Oct. 4

100 Years ago – 1924

Authorities were investigating troubling cases of people claiming to be law enforcement officers who had ordered cars on the Old Danville Road to be searched. The people in the car were young adults, mostly young ladies, and made to get out in the pouring rain. Miss Mary Spencer and William Berkley were in one of the cars, and Miss Barbara James and Mr. Stafford, of Martinsville, was in the other. They had left Martinsville about 9 p.m., after having had supper there. The kinfolk of the young ladies were so upset over what had happened that they (the kin) demanded an investigation. At this point of the investigation, enquiries were being made at the sheriff’s office to see if the men doing the hold-ups really were law enforcement officers, or imposters. The sheriff was asking around.

75 years ago – 1949

Martinsville’s six polio victims were said to be improving: Mrs. Ervin F. Russ; Bobby Shelton, 15; Mrs. James Mills; Jerry Mays Doss; Lora Labovsky; and Jean Owen. They were under the care of the Medical College of Virginia Hospital in Richmond. Recovered polio victims Elsie Minter, 21, and Ernest Hodge, 1, had just returned home.

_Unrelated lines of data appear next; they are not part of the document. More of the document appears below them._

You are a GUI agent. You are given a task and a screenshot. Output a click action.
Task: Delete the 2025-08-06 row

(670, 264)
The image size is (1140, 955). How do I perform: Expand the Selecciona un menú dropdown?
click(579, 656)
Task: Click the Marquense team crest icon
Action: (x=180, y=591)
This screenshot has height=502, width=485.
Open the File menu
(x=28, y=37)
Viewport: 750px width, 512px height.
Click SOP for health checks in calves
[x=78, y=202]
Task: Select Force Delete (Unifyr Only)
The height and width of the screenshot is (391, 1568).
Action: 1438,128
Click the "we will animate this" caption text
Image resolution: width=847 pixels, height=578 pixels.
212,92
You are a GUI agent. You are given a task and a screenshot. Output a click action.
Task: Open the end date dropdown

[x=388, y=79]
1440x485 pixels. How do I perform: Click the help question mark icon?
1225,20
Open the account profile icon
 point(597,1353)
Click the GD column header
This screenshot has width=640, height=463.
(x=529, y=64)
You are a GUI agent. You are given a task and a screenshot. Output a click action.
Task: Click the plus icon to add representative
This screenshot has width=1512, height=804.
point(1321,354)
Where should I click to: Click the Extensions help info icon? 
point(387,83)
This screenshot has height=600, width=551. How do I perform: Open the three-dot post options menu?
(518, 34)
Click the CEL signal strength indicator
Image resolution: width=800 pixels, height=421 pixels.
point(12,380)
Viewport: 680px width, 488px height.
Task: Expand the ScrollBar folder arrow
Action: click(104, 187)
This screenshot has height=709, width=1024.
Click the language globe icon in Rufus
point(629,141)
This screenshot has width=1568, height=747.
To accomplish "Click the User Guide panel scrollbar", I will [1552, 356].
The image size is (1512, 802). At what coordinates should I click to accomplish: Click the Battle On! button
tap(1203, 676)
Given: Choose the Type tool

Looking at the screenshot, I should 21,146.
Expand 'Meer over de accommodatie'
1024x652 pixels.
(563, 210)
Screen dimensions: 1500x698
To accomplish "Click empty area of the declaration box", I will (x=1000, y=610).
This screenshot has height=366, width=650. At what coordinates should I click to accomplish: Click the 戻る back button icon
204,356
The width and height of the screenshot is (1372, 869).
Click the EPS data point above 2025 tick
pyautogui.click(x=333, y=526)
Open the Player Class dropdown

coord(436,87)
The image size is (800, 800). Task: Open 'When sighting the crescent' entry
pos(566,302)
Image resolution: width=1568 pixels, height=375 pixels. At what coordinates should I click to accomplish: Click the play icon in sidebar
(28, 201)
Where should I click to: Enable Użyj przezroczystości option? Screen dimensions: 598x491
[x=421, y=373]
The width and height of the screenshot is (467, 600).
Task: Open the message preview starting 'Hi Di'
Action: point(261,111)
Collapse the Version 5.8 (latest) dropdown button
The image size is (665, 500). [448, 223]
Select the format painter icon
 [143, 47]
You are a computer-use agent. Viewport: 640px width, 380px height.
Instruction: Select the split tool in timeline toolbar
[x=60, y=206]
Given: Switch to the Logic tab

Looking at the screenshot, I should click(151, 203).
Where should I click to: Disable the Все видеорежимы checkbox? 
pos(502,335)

Mayor Nick Prillaman asked operators of Martinsville’s four coal companies to served on the Citys; Emergency Fuel Commission with City Health Officer R.M. Wilson. A.L. Schilbe, H.V. Price Jr., J.E. Zentmeyer and D.E. Byrd accepted appointments. The area’s inventory of coal had dropped down to only 150 tons, which wasn’t enough to last, and there were no deliveries in sight. A 70-ton carload of coal had arrived the day before to supplement the dangerously low level. Residents were asked to use coal sparingly. Dealers already had been rationing coal, giving preference to old customers, and often selling only in 100-pound bags.

Congress agreed on an appropriation of $2.4 million for construction of the Philpott dam for the fiscal year. Meanwhile, work at the dam was progressing at a rate that would have the concrete poured by Christmas.

1960

The Martinsville tobacco market had one if its biggest sales days in history, when 393,194 pounds were sold at an average price of $61.55 per 100 pounds.

50 years ago – 1974

Flora Angela Weaver of Collinsville was a contestant in the Little Miss Martinsville Pageant at Martinsville High School. When her mother, Mrs. Howell Scott, told her that the pageant would be on TV, Flora, 4, pointed to the 12-inch TV and asked her mother how she would get in there,

25 years ago - 1999

At Grayson’s Barbershop, “Where We Make Less Look Better” at 321 E. Market St., the slogan was “Nobody Walks Til The Clippers Talk.”

— Information from museum records and the Henry Bulletin and the Martinsville Bulletin.